LISTED ENTRIES: Begin
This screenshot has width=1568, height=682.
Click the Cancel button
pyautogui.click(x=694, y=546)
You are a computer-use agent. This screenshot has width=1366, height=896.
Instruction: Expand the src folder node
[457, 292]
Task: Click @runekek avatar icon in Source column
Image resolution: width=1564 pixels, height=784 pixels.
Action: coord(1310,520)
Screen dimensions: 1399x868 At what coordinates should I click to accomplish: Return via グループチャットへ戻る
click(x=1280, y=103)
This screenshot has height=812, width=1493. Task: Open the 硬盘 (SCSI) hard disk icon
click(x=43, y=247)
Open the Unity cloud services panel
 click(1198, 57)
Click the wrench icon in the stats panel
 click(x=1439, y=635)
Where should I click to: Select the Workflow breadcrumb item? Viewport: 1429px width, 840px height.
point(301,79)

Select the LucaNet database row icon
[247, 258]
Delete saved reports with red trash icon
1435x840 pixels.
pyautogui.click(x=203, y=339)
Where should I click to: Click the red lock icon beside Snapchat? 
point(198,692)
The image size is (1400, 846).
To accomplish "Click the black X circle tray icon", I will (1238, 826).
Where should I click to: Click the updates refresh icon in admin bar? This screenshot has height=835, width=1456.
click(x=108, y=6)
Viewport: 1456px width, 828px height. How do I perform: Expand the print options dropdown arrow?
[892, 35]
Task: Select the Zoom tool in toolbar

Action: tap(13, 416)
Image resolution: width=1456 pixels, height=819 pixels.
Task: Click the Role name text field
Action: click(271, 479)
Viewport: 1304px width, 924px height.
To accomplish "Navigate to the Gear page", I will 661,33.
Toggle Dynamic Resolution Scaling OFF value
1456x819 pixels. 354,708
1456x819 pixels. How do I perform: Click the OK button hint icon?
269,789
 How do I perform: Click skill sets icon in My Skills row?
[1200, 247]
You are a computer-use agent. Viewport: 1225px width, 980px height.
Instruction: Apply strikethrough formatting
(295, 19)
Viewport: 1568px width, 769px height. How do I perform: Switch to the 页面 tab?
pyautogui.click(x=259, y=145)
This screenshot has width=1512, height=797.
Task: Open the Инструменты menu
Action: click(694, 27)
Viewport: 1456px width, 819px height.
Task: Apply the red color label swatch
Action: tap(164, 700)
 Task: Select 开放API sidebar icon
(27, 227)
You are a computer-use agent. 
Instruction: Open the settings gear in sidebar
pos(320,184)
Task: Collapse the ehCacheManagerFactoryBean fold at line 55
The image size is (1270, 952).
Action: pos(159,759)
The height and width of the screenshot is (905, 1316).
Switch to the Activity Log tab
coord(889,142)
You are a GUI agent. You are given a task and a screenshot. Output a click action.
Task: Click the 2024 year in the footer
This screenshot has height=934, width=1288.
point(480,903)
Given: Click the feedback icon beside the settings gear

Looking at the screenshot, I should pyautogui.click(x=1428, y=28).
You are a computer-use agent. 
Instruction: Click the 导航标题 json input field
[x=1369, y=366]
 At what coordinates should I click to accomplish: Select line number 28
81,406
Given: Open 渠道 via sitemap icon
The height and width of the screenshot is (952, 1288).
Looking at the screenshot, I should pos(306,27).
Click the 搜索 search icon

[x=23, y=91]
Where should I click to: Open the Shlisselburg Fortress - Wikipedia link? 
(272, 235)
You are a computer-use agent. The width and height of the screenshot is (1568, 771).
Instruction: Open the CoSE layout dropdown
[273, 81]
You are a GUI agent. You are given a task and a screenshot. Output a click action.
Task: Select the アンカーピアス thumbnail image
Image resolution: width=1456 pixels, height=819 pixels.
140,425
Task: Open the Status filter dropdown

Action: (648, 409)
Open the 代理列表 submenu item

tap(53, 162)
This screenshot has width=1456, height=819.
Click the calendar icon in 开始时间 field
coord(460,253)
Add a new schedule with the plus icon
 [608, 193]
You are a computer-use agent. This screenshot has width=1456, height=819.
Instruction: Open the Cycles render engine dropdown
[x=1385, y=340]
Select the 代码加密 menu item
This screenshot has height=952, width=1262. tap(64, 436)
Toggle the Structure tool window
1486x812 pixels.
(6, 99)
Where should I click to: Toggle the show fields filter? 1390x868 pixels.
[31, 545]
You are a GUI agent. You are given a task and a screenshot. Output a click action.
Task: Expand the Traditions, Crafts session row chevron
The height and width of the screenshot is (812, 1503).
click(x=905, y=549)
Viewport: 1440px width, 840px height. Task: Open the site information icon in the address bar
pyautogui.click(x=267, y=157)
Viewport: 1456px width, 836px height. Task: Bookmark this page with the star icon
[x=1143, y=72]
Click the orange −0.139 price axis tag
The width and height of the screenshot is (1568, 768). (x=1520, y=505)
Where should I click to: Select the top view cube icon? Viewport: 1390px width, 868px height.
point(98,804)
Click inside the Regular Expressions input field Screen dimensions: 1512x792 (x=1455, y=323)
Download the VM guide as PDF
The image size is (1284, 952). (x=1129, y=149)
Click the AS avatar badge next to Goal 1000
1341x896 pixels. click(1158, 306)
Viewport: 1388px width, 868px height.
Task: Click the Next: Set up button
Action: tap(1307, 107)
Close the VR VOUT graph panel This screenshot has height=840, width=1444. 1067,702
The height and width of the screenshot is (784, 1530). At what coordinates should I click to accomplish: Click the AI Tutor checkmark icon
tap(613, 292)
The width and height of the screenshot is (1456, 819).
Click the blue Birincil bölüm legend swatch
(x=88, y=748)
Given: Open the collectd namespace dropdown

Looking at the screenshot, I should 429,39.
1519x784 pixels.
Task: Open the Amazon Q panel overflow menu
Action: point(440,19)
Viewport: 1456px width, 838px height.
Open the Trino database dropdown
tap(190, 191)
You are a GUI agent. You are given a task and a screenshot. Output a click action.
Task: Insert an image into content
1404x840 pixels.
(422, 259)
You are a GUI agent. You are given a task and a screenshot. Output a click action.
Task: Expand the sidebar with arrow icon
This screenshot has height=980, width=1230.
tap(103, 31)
LISTED ENTRIES: End
=== WORK ITEM ===
Every record shown above should be given back exactly.

=== REPLY ===
This screenshot has width=1568, height=682.
Click the Cancel button
pyautogui.click(x=694, y=546)
You are a computer-use agent. This screenshot has width=1366, height=896.
Instruction: Expand the src folder node
[457, 292]
Task: Click @runekek avatar icon in Source column
Image resolution: width=1564 pixels, height=784 pixels.
Action: coord(1310,520)
Screen dimensions: 1399x868 At what coordinates should I click to accomplish: Return via グループチャットへ戻る
click(x=1280, y=103)
This screenshot has height=812, width=1493. Task: Open the 硬盘 (SCSI) hard disk icon
click(x=43, y=247)
Open the Unity cloud services panel
 click(1198, 57)
Click the wrench icon in the stats panel
 click(x=1439, y=635)
Where should I click to: Select the Workflow breadcrumb item? Viewport: 1429px width, 840px height.
point(301,79)

Select the LucaNet database row icon
[247, 258]
Delete saved reports with red trash icon
1435x840 pixels.
pyautogui.click(x=203, y=339)
Where should I click to: Click the red lock icon beside Snapchat? 
point(198,692)
The image size is (1400, 846).
To accomplish "Click the black X circle tray icon", I will (1238, 826).
Where should I click to: Click the updates refresh icon in admin bar? This screenshot has height=835, width=1456.
click(x=108, y=6)
Viewport: 1456px width, 828px height. How do I perform: Expand the print options dropdown arrow?
[892, 35]
Task: Select the Zoom tool in toolbar

Action: tap(13, 416)
Image resolution: width=1456 pixels, height=819 pixels.
Task: Click the Role name text field
Action: click(271, 479)
Viewport: 1304px width, 924px height.
To accomplish "Navigate to the Gear page", I will 661,33.
Toggle Dynamic Resolution Scaling OFF value
1456x819 pixels. 354,708
1456x819 pixels. How do I perform: Click the OK button hint icon?
269,789
 How do I perform: Click skill sets icon in My Skills row?
[1200, 247]
You are a computer-use agent. Viewport: 1225px width, 980px height.
Instruction: Apply strikethrough formatting
(295, 19)
Viewport: 1568px width, 769px height. How do I perform: Switch to the 页面 tab?
pyautogui.click(x=259, y=145)
This screenshot has width=1512, height=797.
Task: Open the Инструменты menu
Action: click(694, 27)
Viewport: 1456px width, 819px height.
Task: Apply the red color label swatch
Action: tap(164, 700)
 Task: Select 开放API sidebar icon
(27, 227)
You are a computer-use agent. 
Instruction: Open the settings gear in sidebar
pos(320,184)
Task: Collapse the ehCacheManagerFactoryBean fold at line 55
The image size is (1270, 952).
Action: pos(159,759)
The height and width of the screenshot is (905, 1316).
Switch to the Activity Log tab
coord(889,142)
You are a GUI agent. You are given a task and a screenshot. Output a click action.
Task: Click the 2024 year in the footer
This screenshot has height=934, width=1288.
point(480,903)
Given: Click the feedback icon beside the settings gear

Looking at the screenshot, I should pyautogui.click(x=1428, y=28).
You are a computer-use agent. 
Instruction: Click the 导航标题 json input field
[x=1369, y=366]
 At what coordinates should I click to accomplish: Select line number 28
81,406
Given: Open 渠道 via sitemap icon
The height and width of the screenshot is (952, 1288).
Looking at the screenshot, I should pos(306,27).
Click the 搜索 search icon

[x=23, y=91]
Where should I click to: Open the Shlisselburg Fortress - Wikipedia link? 
(272, 235)
You are a computer-use agent. The width and height of the screenshot is (1568, 771).
Instruction: Open the CoSE layout dropdown
[273, 81]
You are a GUI agent. You are given a task and a screenshot. Output a click action.
Task: Select the アンカーピアス thumbnail image
Image resolution: width=1456 pixels, height=819 pixels.
140,425
Task: Open the Status filter dropdown

Action: (648, 409)
Open the 代理列表 submenu item

tap(53, 162)
This screenshot has width=1456, height=819.
Click the calendar icon in 开始时间 field
coord(460,253)
Add a new schedule with the plus icon
 [608, 193]
You are a computer-use agent. This screenshot has width=1456, height=819.
Instruction: Open the Cycles render engine dropdown
[x=1385, y=340]
Select the 代码加密 menu item
This screenshot has height=952, width=1262. tap(64, 436)
Toggle the Structure tool window
1486x812 pixels.
(6, 99)
Where should I click to: Toggle the show fields filter? 1390x868 pixels.
[31, 545]
You are a GUI agent. You are given a task and a screenshot. Output a click action.
Task: Expand the Traditions, Crafts session row chevron
The height and width of the screenshot is (812, 1503).
click(x=905, y=549)
Viewport: 1440px width, 840px height. Task: Open the site information icon in the address bar
pyautogui.click(x=267, y=157)
Viewport: 1456px width, 836px height. Task: Bookmark this page with the star icon
[x=1143, y=72]
Click the orange −0.139 price axis tag
The width and height of the screenshot is (1568, 768). (x=1520, y=505)
Where should I click to: Select the top view cube icon? Viewport: 1390px width, 868px height.
point(98,804)
Click inside the Regular Expressions input field Screen dimensions: 1512x792 (x=1455, y=323)
Download the VM guide as PDF
The image size is (1284, 952). (x=1129, y=149)
Click the AS avatar badge next to Goal 1000
1341x896 pixels. click(1158, 306)
Viewport: 1388px width, 868px height.
Task: Click the Next: Set up button
Action: tap(1307, 107)
Close the VR VOUT graph panel This screenshot has height=840, width=1444. 1067,702
The height and width of the screenshot is (784, 1530). At what coordinates should I click to accomplish: Click the AI Tutor checkmark icon
tap(613, 292)
The width and height of the screenshot is (1456, 819).
Click the blue Birincil bölüm legend swatch
(x=88, y=748)
Given: Open the collectd namespace dropdown

Looking at the screenshot, I should 429,39.
1519x784 pixels.
Task: Open the Amazon Q panel overflow menu
Action: point(440,19)
Viewport: 1456px width, 838px height.
Open the Trino database dropdown
tap(190, 191)
You are a GUI agent. You are given a task and a screenshot. Output a click action.
Task: Insert an image into content
1404x840 pixels.
(422, 259)
You are a GUI agent. You are given a task and a screenshot. Output a click action.
Task: Expand the sidebar with arrow icon
This screenshot has height=980, width=1230.
tap(103, 31)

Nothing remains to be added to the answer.